Observers seeing a brutal, thuggish war criminal trying to crush the will of a neighboring people to live independent and free of domination are at least partly right. Vladimir Putin is indeed a throwback to Russian rulers past, whose identity was tied up with glorification of conquest, empire, and a twisted spiritual quest inspired by Russian Orthodox Christianity. But it's more than that today: for Putin and those of his inner circle who keep him in power, the prospect that the people of Ukraine (whose very name connotes "borderlands" or "outskirts" . . . of the Russian Empire) would choose not only to break away from Mother Russia, but to edge ever closer to the West, is unthinkable and intolerable. It's not about any imagined military threat from NATO (although that's the misunderstood excuse): It's about the very real fear that Ukraine is breaking free of its Russian roots to build the democratic structures of a Westward-looking nation state.
As seen by Putin, today's West is not the assertive, muscular, and confident West of the Cold War years, but a feeble, immoral, and declining shadow of its previous self. The West of today has lost its moral compass, its anchor to the history of its culture and civilization, and even its will to exist or defend its own Christian identity. And that is not just a matter for scorn, but an invitation to aggression, justified in Putin's mind by the "rightness" of the imagined Russian ideal of which he sees himself the champion.
As described by the Reverend Giles Fraser, Ukraine is the cradle of Russian identity.
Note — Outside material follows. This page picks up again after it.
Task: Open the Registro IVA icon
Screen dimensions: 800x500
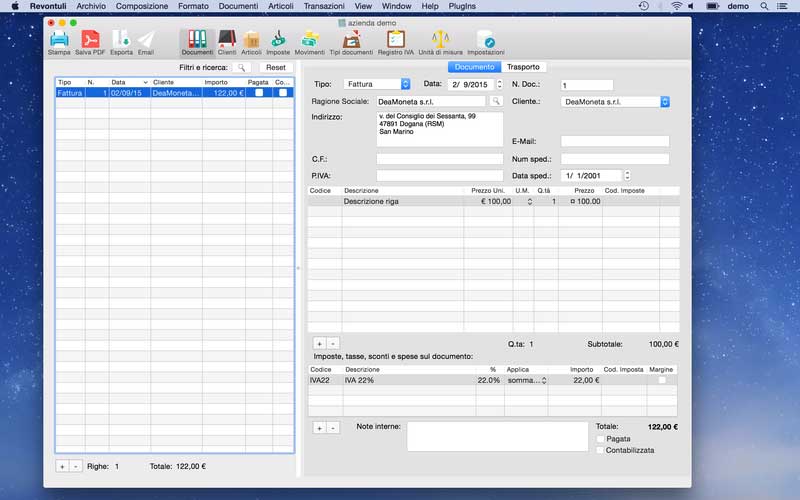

Kievan Rus and the 988 A.D. conversion of Vladimir of Rus to Christianity form the foundational mythology in which Putin was steeped from childhood (his mother was a Christian, who baptized him). That worldview infuses Putin's sense of a spiritual mission to "rebuild Christendom" and combines with the ruthless savagery of his Tsarist forebears, overlaid with a thoroughly 20th-century formation as a KGB officer. It is all of this muddled together that drives his savagely self-righteous assault on Ukraine. In that assault, Russia and Putin are taking the Eurasian continent backwards hundreds of years to an era when emperors and their armies rampaged across the land, seizing, crushing, and conquering whom they would.
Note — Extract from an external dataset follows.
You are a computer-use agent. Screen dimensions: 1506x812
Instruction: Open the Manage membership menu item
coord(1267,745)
What Ukraine (and indeed NATO) embodies above all, and therefore intolerably so to Putin, is a steadfast commitment to its own national identity as a free people, its right to shape its own "heroes, traditions and institutions," as Fiamma Nirenstein writes at the Jewish News Syndicate. The prime ministers of the Czech Republic, Poland, and Slovenia, are today riding a train to embattled Kyiv, to stand by the side of Ukrainian President Volodymyr Zelenskyy. They likewise are demonstrating that same resolve to defend the traditional ideals of nationalism, the innate human right to fight for the freedom of their identity and people—not the twisted "nationalism" of Europe's Nazi-fascist past, but the essential principles upon which America and Europe itself were founded. As Fiamma Nirenstein rightly declares, "the nation-state is not only necessary; it's the historical bearer of freedom."
The Russia and China of the 21st century see themselves as rising powers, destined to overturn the existing post-Cold War world order led by the United States, and empowered to usher in a new era dominated by Russian military might and Chinese economic and technological prowess. If that is not the world we wish to live in, then today's fight for Ukraine should inspire all who believe in the inviolability of a world order based on individual liberty and national sovereignty, not some globalized New World Order in which innate human rights are crushed at will beneath the boot of corruption and tyranny.